Issue a search request wherein the connection is authenticated as uid=user.0,ou=people,dc=example,dc=com and examine the server’s access log file:

ldapsearch -j ~/.pwdFile -D 'uid=user.0,ou=people,dc=example,dc=com' \
  -h localhost -p 1389 -b 'uid=user.0,ou=people,dc=example,dc=com' \
  -s base '(&)' 1.1
dn: uid=user.0, ou=People, dc=example, dc=com

This search in the access log. Note the initial client connection policy of 'default', which is changed to 'Restrictive Client Connection Policy' after the authentication state changes (the BIND sets the authentication state).

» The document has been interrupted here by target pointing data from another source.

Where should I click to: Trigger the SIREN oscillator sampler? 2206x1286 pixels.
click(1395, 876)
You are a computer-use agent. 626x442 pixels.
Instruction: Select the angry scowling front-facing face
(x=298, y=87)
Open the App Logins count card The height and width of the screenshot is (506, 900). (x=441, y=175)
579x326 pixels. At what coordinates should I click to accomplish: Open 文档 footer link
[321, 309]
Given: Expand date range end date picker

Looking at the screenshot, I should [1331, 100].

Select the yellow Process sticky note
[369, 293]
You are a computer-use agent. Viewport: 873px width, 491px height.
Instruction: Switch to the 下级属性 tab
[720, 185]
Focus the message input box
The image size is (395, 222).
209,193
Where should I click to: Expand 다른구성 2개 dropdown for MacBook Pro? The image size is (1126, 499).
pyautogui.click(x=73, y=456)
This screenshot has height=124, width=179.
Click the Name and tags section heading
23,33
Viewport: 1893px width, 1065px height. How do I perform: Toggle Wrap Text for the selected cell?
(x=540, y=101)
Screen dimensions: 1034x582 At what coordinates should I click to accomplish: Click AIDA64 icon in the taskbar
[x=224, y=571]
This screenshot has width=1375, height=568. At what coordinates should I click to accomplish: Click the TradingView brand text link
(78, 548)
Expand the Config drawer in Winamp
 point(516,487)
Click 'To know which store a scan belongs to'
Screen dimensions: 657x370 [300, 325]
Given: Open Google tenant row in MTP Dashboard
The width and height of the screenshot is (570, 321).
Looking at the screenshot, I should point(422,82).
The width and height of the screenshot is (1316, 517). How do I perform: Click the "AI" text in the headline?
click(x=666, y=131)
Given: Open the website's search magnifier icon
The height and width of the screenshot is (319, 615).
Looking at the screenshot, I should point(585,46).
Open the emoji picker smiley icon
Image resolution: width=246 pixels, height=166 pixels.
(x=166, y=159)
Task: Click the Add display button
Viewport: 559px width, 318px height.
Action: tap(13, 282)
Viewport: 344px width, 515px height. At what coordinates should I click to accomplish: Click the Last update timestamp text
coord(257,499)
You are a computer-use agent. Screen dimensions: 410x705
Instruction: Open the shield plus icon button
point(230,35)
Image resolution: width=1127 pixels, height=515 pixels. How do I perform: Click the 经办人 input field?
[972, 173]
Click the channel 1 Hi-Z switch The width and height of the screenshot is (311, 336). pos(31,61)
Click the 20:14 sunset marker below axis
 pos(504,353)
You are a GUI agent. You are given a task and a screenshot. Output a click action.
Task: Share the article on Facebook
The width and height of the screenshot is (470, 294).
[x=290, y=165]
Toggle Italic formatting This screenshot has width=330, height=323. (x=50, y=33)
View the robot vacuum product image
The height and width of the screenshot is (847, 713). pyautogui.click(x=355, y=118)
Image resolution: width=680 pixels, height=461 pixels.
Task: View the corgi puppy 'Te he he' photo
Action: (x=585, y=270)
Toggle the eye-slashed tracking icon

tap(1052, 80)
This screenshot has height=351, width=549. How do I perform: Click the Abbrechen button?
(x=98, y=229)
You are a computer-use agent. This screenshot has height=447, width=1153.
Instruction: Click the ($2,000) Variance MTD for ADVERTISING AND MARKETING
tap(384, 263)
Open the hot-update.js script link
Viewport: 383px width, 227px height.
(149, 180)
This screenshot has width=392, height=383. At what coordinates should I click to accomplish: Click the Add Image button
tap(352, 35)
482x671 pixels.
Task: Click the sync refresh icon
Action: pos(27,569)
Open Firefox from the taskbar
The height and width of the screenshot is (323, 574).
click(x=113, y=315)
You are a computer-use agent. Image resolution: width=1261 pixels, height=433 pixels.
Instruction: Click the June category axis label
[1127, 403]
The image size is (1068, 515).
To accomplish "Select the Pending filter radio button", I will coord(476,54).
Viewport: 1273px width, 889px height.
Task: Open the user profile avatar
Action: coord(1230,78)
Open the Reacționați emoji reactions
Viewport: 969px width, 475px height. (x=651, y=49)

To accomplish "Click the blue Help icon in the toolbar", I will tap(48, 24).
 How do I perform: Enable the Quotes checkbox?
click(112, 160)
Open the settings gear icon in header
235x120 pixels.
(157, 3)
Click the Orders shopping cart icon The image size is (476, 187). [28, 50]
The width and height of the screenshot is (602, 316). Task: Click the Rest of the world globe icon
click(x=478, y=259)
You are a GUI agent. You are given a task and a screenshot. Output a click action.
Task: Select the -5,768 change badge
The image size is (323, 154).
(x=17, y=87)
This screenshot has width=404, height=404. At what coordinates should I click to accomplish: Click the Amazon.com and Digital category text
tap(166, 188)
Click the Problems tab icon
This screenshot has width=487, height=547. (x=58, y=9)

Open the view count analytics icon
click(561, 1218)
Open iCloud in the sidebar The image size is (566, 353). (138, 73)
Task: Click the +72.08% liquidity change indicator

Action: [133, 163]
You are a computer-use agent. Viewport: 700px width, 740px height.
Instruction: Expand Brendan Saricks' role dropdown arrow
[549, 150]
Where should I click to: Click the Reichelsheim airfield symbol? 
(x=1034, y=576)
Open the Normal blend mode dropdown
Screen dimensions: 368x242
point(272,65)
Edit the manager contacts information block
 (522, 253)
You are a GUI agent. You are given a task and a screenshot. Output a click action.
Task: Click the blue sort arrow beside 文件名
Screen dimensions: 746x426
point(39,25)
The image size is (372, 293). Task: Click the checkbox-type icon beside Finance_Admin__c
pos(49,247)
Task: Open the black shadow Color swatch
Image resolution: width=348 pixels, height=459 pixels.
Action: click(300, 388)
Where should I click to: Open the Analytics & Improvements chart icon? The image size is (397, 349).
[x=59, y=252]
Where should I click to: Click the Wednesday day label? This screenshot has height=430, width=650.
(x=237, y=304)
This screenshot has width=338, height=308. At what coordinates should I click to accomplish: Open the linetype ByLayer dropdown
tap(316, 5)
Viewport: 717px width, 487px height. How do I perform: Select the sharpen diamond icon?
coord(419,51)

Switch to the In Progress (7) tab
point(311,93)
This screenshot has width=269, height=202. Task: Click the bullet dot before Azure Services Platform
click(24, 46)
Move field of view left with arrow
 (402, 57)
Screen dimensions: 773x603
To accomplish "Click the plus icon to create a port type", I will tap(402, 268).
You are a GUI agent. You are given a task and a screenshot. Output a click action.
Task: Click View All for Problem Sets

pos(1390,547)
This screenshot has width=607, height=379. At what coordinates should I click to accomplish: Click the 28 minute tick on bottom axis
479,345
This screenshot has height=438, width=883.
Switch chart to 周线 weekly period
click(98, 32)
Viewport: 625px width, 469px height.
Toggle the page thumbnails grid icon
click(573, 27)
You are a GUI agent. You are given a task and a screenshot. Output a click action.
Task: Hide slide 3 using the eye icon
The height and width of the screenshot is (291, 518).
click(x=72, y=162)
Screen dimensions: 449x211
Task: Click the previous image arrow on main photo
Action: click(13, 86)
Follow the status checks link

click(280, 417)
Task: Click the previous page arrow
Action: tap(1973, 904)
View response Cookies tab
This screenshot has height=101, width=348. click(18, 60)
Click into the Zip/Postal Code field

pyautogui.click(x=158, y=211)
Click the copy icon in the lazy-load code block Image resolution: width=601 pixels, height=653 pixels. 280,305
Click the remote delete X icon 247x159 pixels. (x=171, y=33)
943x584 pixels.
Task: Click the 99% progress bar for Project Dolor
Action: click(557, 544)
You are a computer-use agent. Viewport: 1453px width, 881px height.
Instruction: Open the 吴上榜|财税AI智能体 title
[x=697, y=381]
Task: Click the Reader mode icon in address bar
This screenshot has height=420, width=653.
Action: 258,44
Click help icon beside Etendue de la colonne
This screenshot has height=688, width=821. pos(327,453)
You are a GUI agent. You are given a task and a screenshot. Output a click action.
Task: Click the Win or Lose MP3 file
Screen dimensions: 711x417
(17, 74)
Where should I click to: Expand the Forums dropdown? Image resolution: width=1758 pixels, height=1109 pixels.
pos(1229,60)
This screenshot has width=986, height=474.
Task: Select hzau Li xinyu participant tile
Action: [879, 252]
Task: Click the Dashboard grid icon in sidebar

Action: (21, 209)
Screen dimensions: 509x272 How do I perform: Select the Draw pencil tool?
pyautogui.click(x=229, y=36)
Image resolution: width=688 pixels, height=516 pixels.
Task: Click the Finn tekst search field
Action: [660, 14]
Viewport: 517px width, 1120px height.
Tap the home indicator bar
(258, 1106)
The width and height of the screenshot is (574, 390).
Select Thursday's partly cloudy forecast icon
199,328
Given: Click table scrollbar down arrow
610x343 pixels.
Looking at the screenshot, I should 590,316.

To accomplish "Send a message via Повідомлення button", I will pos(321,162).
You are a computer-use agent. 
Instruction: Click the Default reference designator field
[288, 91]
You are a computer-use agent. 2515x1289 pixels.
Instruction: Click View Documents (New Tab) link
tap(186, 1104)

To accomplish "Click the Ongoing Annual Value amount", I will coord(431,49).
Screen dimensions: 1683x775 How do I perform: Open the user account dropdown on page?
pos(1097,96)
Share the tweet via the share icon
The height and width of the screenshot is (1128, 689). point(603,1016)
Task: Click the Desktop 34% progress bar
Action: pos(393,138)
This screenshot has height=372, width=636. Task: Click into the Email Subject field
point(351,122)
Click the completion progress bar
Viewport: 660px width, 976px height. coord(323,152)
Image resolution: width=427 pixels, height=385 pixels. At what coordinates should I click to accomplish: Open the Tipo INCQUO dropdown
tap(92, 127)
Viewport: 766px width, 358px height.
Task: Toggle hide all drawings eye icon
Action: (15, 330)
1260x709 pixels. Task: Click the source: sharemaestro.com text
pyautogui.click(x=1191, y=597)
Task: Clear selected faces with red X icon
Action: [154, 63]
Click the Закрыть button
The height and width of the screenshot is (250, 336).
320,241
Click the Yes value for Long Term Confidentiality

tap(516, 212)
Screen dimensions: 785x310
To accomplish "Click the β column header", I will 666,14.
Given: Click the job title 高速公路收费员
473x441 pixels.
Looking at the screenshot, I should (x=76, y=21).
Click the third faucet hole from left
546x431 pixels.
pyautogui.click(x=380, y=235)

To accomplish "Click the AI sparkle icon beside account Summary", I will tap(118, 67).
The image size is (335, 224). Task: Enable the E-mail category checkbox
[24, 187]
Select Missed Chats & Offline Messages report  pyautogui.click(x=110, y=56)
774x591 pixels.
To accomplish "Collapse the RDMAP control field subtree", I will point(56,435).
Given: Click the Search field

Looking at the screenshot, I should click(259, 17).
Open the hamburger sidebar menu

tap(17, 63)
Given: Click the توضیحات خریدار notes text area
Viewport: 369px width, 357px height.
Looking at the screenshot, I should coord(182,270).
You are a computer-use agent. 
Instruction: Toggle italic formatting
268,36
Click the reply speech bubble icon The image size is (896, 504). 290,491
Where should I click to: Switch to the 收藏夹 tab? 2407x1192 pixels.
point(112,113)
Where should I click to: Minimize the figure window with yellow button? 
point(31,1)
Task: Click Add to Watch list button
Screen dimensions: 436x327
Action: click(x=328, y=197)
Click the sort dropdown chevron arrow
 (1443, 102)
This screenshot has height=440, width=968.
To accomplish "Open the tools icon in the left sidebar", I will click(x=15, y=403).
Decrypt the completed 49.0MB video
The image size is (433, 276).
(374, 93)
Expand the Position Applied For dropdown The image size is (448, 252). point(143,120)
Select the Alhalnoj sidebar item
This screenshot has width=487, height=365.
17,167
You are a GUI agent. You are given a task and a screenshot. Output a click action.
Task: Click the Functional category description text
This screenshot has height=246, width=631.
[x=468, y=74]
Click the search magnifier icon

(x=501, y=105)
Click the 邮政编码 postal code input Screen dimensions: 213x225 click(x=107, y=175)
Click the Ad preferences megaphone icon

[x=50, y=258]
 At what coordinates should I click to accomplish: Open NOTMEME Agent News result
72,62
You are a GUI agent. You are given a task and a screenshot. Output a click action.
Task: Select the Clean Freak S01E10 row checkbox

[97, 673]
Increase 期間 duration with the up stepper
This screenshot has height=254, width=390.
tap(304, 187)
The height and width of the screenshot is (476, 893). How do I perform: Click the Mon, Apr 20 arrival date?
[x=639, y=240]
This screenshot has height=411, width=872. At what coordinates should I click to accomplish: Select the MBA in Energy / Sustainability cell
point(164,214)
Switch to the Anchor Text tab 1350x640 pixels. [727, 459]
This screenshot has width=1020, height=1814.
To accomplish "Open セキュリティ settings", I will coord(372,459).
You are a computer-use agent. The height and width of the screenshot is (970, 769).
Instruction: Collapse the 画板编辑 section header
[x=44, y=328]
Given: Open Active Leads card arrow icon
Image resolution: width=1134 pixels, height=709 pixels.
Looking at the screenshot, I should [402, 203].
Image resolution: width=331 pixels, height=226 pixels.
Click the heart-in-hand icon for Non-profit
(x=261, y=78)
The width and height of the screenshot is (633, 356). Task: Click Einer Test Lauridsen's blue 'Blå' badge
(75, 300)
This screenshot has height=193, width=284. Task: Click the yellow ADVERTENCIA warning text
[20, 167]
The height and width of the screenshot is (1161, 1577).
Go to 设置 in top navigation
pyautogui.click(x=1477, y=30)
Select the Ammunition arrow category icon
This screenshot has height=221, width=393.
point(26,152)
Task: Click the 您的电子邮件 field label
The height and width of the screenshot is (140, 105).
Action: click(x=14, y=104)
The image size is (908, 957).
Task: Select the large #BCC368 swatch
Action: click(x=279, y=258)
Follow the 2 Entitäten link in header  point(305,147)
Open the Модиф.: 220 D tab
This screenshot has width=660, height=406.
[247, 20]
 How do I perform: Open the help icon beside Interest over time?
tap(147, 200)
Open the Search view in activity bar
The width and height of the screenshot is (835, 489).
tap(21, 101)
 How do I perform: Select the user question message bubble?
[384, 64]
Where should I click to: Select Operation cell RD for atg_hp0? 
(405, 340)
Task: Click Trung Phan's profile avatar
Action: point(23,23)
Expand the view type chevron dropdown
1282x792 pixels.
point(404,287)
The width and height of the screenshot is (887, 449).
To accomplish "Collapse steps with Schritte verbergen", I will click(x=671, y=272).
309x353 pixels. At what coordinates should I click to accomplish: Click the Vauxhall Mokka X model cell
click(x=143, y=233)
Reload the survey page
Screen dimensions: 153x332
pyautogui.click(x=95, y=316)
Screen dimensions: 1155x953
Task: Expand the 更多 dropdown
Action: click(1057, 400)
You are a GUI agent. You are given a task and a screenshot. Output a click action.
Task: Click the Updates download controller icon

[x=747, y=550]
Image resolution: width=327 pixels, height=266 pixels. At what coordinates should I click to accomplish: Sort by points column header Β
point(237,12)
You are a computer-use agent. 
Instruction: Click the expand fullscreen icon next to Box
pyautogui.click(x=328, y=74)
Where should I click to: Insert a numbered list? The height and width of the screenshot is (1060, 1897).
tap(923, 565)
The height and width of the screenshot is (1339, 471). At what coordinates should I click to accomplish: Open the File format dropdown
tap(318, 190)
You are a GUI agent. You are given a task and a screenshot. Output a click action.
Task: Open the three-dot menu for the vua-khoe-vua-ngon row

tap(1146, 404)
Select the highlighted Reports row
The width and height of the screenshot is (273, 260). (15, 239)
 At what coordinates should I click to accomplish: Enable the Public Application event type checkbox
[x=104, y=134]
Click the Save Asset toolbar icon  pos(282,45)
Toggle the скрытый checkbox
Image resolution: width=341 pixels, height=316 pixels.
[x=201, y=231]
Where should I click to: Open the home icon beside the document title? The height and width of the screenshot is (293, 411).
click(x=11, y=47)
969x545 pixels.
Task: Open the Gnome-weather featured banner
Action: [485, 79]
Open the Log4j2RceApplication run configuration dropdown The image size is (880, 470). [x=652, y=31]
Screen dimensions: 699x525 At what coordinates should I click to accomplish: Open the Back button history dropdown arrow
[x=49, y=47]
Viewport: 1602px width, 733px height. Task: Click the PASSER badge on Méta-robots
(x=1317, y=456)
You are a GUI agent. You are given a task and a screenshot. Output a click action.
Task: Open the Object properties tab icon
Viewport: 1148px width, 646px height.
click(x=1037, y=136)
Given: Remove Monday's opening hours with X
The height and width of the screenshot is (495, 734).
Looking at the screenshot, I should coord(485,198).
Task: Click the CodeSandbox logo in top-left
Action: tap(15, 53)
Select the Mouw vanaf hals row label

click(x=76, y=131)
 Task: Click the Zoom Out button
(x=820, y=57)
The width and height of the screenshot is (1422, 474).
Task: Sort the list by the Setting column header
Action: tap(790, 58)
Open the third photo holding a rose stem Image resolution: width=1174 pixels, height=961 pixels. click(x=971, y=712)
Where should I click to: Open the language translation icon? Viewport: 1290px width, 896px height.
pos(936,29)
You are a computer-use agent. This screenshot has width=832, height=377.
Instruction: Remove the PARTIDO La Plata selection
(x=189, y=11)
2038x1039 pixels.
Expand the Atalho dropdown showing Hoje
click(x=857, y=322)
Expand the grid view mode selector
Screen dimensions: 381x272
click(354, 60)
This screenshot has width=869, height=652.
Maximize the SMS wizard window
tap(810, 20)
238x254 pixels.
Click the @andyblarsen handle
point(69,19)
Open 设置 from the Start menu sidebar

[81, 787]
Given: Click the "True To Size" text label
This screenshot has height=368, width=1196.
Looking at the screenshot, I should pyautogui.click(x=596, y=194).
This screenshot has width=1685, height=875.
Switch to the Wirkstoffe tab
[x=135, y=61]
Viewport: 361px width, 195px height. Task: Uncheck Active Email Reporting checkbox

[04/Nov/2011:12:47:10.849 -0400] CONNECT instanceName="Alcor.local:1389" 
  conn=103 from="127.0.0.1" to="127.0.0.1" protocol="LDAP" 
  clientConnectionPolicy="default"
[04/Nov/2011:12:47:10.913 -0400] BIND RESULT instanceName="Alcor.local:1389" 
  conn=103 op=0 msgID=1 requesterIP="127.0.0.1" version="3" 
  dn="uid=user.0,ou=people,dc=example,dc=com" authType="SIMPLE" resultCode=0 
  etime=31.972 authDN="uid=user.0,ou=People,dc=example,dc=com" 
  clientConnectionPolicy="Restrictive Client Connection Policy"
[04/Nov/2011:12:47:10.924 -0400] SEARCH RESULT instanceName="Alcor.local:1389" 
  conn=103 op=1 msgID=2 requesterIP="127.0.0.1" requesterDN="uid=user.0,ou=People,dc=example,dc=com" 
  base="uid=user.0,ou=people,dc=example,dc=com" scope=0 filter="(&)" 
  attrs="1.1" resultCode=0 etime=3.131 entriesReturned=1
[04/Nov/2011:12:47:10.949 -0400] DISCONNECT instanceName="Alcor.local:1389"
   conn=103 reason="Client Unbind"

The above client connection policy will be modified to be more restrictive based on the discussion below.

Types of Attacks

On the Advisability of Restricting Connections

In the matter of restricting numbers of connections, length of idle connections, and number of operations per connection, administrators should consider whether allowing connections to remain open is more expensive from a resource allocation perspective than forcing clients to re-establish connections. It might be that it is more expensive to establish TCP/IP connections is than allowing clients to maintain connections to directory server. Administrators should have a complete understanding of the client application landscape before any changes to Directory Server configuration are made. Tests should be conducted with SLAMD, searchrate, addrate, modrate, or similar utilities to make a determination as to the advisability of making changes to Directory Server configuration.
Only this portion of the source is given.